Refer to the polynomial function, h(x) = -3x^2 (5x + 5)(x - 1) of Finding the Zeros of a Polynomial Function. Describe and provide an explanation for the end behavior of h(x).
The polynomial function h(x) = -3x^2 (5x + 5)(x - 1) can be simplified further.
First, we can notice that -3x^2 can be factored out from the expression.
h(x) = -3x^2 (5x + 5)(x - 1)
= -15x^3 - 15x^2(x - 1)
Next, we can expand the expressions (5x + 5) and (x - 1) using the distributive property:
h(x) = -15x^3 - 15x^2(x - 1)
= -15x^3 - 15x^3 + 15x^2
= -30x^3 + 15x^2
So, after simplification, the polynomial function h(x) = -30x^3 + 15x^2.
Now, let's analyze the end behavior of this polynomial function.
As x approaches negative infinity (x → -∞), the term -30x^3 dominates the expression, since the coefficient -30 is multiplied by a large negative number. Thus, h(x) becomes more and more negative as x approaches negative infinity, resulting in the end behavior of h(x) being that the function approaches negative infinity as x approaches negative infinity.
Similarly, as x approaches positive infinity (x → +∞), the term -30x^3 again dominates the expression, but this time multiplied by a large positive number. Therefore, h(x) becomes more and more positive, approaching positive infinity as x approaches positive infinity. Hence, the end behavior of h(x) is that the function approaches positive infinity as x approaches positive infinity.
To describe and explain the end behavior of a polynomial function, we need to look at the leading term of the polynomial.
In the given polynomial function h(x) = -3x^2 (5x + 5)(x - 1), the leading term is -3x^2.
Since the leading term is -3x^2, we can determine the end behavior based on the degree and the sign of the leading coefficient.
Firstly, the degree of the polynomial is 2 because of the highest power of x is 2.
Secondly, the leading coefficient is -3.
Now, let's consider the two possibilities for the end behavior based on the value of the leading coefficient:
1. If the leading coefficient is positive (+), the end behavior will be as follows:
- As x approaches negative infinity, h(x) will go to positive infinity (+∞).
- As x approaches positive infinity, h(x) will also go to positive infinity (+∞).
2. If the leading coefficient is negative (-), the end behavior will be as follows:
- As x approaches negative infinity, h(x) will go to negative infinity (-∞).
- As x approaches positive infinity, h(x) will also go to negative infinity (-∞).
In this case, the leading coefficient is negative (-3), so the end behavior of h(x) will be as follows:
- As x approaches negative infinity, h(x) will go to negative infinity (-∞).
- As x approaches positive infinity, h(x) will also go to negative infinity (-∞).
The end behavior of the given polynomial function is that the graph of h(x) will decrease without bound as x approaches positive and negative infinity.
To describe and explain the end behavior of a polynomial function, we can look at the leading term, which is the term with the highest degree in the polynomial. In this case, the leading term is -3x^2.
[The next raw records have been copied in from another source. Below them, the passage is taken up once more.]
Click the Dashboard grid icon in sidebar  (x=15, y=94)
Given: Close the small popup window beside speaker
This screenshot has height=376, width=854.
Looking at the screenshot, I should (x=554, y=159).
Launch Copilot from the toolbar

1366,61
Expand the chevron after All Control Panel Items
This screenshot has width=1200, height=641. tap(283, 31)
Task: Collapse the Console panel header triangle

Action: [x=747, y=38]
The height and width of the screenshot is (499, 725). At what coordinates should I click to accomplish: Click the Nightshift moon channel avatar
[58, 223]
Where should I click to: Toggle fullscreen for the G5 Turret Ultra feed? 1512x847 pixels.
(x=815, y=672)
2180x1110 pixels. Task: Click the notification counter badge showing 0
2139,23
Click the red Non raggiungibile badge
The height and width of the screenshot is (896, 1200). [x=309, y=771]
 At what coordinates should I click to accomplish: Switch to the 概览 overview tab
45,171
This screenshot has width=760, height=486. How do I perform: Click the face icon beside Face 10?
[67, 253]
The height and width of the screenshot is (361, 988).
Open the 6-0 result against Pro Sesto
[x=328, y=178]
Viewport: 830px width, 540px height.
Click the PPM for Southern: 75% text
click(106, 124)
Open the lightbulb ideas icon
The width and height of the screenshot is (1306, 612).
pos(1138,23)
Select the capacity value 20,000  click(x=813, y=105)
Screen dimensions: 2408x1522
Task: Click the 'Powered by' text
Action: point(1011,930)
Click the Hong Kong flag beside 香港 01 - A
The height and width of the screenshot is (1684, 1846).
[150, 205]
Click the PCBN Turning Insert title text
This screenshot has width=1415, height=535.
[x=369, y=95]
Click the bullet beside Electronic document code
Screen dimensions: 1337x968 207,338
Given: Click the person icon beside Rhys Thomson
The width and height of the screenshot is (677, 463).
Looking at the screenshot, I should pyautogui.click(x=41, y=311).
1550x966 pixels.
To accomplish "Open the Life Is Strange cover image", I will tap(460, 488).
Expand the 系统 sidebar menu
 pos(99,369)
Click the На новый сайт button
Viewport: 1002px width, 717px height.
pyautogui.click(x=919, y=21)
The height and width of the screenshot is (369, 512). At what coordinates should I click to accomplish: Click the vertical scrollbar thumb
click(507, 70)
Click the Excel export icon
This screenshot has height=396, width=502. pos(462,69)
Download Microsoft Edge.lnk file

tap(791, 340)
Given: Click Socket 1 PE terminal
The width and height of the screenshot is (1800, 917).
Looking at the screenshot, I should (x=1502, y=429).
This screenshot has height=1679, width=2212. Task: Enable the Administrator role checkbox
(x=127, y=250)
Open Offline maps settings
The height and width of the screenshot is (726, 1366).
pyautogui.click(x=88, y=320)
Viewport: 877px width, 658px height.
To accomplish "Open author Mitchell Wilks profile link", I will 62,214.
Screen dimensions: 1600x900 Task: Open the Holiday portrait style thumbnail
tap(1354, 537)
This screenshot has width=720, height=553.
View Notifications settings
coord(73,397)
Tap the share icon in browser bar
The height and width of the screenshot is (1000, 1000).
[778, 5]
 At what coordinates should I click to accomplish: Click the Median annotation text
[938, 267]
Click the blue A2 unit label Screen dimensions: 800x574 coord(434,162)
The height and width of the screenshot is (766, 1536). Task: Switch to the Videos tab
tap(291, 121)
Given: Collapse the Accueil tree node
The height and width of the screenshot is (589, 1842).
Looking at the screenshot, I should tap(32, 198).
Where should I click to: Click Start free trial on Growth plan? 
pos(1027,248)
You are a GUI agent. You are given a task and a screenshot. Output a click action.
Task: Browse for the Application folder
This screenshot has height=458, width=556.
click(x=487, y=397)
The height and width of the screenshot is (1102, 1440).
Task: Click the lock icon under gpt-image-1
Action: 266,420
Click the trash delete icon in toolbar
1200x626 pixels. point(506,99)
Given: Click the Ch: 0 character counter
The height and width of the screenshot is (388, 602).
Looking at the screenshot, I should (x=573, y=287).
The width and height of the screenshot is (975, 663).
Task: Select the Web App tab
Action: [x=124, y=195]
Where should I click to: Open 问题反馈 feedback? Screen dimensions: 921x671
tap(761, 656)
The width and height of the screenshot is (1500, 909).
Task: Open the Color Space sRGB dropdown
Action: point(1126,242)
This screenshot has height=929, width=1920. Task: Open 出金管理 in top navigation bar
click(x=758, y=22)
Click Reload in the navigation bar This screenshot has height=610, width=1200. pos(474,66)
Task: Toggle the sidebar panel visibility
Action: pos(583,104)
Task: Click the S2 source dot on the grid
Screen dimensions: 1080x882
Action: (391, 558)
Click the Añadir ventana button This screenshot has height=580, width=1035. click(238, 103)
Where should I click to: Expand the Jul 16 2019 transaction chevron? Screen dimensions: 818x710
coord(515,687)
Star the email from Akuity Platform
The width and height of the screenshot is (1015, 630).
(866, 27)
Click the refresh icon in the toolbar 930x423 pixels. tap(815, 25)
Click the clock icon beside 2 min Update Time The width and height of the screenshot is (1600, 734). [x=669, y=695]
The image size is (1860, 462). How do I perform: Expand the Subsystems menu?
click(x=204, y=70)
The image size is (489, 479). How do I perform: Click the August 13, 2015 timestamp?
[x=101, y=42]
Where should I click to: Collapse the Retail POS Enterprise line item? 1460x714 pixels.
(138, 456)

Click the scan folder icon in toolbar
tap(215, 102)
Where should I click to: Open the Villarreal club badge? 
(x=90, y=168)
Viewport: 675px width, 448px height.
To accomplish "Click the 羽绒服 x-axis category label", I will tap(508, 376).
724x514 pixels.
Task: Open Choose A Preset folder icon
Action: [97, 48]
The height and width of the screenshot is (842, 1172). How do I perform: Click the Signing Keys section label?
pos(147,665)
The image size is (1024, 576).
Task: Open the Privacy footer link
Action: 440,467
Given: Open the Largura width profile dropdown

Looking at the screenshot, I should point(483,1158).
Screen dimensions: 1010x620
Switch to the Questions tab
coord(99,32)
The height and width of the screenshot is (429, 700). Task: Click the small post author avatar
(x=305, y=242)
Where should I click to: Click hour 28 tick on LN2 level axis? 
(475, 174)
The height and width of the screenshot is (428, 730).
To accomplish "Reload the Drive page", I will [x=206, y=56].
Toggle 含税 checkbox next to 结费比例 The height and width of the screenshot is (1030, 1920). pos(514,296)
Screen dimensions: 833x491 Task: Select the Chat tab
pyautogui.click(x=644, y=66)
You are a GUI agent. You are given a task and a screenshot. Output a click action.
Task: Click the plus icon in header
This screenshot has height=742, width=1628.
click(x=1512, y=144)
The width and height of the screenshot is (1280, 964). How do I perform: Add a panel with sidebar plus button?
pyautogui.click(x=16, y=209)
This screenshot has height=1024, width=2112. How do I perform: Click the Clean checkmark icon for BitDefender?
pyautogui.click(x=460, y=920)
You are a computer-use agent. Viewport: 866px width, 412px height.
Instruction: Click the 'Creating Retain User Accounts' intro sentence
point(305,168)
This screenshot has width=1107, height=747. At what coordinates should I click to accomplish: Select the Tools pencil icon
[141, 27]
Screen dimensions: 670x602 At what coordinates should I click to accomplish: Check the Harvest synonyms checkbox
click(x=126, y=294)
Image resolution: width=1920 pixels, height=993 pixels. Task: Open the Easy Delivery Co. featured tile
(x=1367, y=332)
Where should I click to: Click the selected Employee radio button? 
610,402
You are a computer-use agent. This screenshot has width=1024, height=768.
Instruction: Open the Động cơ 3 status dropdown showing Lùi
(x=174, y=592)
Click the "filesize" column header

The degree of -3x^2 is 2, which is even. When a polynomial has an even degree and a negative leading coefficient like -3, its end behavior is as follows:
As x approaches negative infinity (-∞), the leading term -3x^2 becomes very large negative numbers. Thus, the graph of the polynomial approaches negative infinity on the left side.
As x approaches positive infinity (+∞), the leading term -3x^2 becomes very large positive numbers. Thus, the graph of the polynomial approaches positive infinity on the right side.
In summary, the end behavior of the polynomial function h(x) = -3x^2 (5x + 5)(x - 1) is that as x goes to negative infinity, the graph approaches negative infinity, and as x goes to positive infinity, the graph approaches positive infinity.